### Provided material

↓↓↓

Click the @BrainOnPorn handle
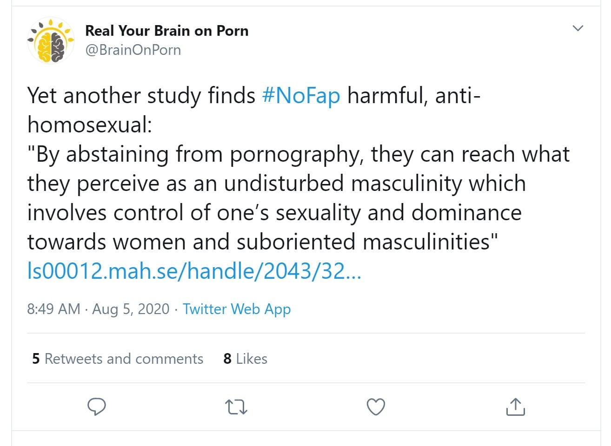133,50
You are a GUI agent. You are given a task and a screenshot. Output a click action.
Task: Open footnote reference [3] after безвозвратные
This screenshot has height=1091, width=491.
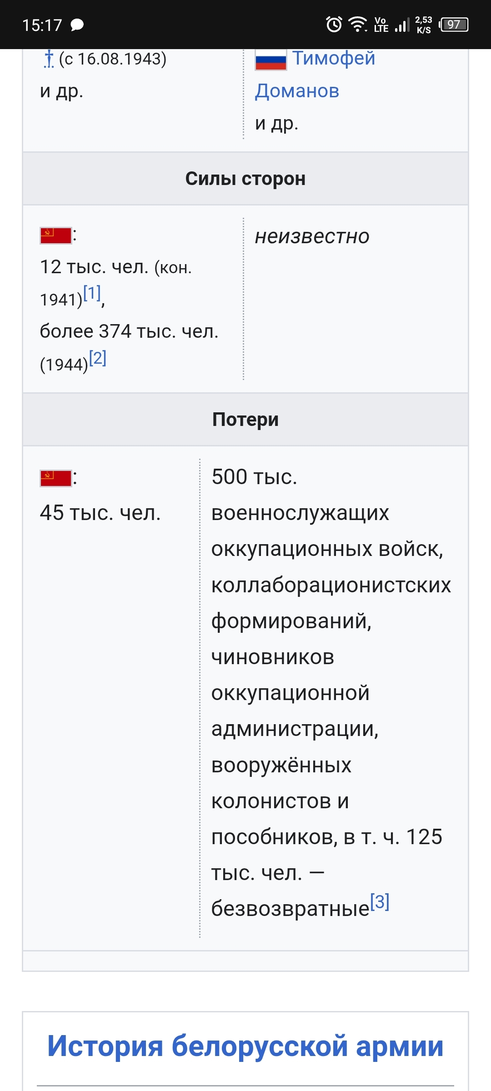click(380, 901)
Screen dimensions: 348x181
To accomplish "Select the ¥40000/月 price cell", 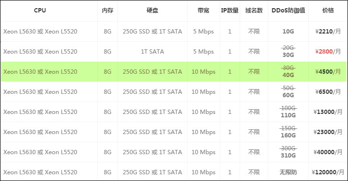I will pos(328,152).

↑↑↑

### Your assignment
Leaving pictures out, output the lines of the data above from the one with "You are a GUI" through the one with "Screen dimensions: 348x181", word for word.

### Exercise output
You are a GUI agent. You are given a task and a screenshot. Output a click action.
Task: Open footnote reference [3] after безвозвратные
This screenshot has height=1091, width=491.
click(380, 901)
Screen dimensions: 348x181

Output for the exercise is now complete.